Microsoft Corp. announced the packaging and pricing strategy for its forthcoming Microsoft CRM product Thursday during the Silicon Valley Speaker Series in Mountain View, Calif.
The plan calls for customers to be able to choose from Sales or Service applications or the entire suite at Standard and Professional levels of functionality.
Pricing for Microsoft CRM will range from $395 per user plus $995 for the server for the Sales at the Standard level to $1,395 per user plus $1,990 for the server for the full suite at the Professional level.
Standard Edition, Sales, will include support for lead management and routing; opportunity management; correspondence/mail merge; account and contact management; activity and task management; security management; user management; calendar; business management; pre-built reports; and customization tools and utilities.
Professional Edition, Sales, will add support for workflow; sales process management product catalog; quote/order/invoices; quotas; territory management; sales literature; direct e-mail; competitor tracking; and back-office integration to Great Plains and Navision ERP applications.
Standard Edition, Service, will support case management; service requests and e-mail auto-response; problem resolution; notifications; account and contact management; activity and task management; security management; user management; calendar; business management; pre-built reports; and customization tools and utilities.
Professional Edition, Service, adds workflow, product catalog and back-office integration support, as it does for Sales, plus e-mail and contract management and routing and queuing of service requests.
Microsoft CRM, expected to be available in the fourth quarter, will be sold and implemented through Microsoft Business Solutions reselling partner channel, and partners and Microsoft Business Solutions customer support team will provide support, Microsoft officials said. The solution will be available on premises or as a hosted solution through select partners.

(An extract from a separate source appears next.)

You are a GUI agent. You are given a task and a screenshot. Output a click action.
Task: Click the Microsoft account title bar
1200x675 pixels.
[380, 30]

Also on Thursday, Microsoft Business Solutions, which was formed from Microsofts acquisition of Great Plains last year, welcomed Navision A/S to the fold as that $1.45 billion acquisition closed. Microsoft CRM will eventually support integration with Navisions Attain and Axapta applications, officials said, in addition to Great Plains Dynamics, Solomon and eEnterprise applications.
“What were doing now is increasing our efforts to tailor a product specifically for midmarket businesses that enables them to pursue hot opportunities,” said David Thacher, general manager of CRM at Microsoft Business Solutions.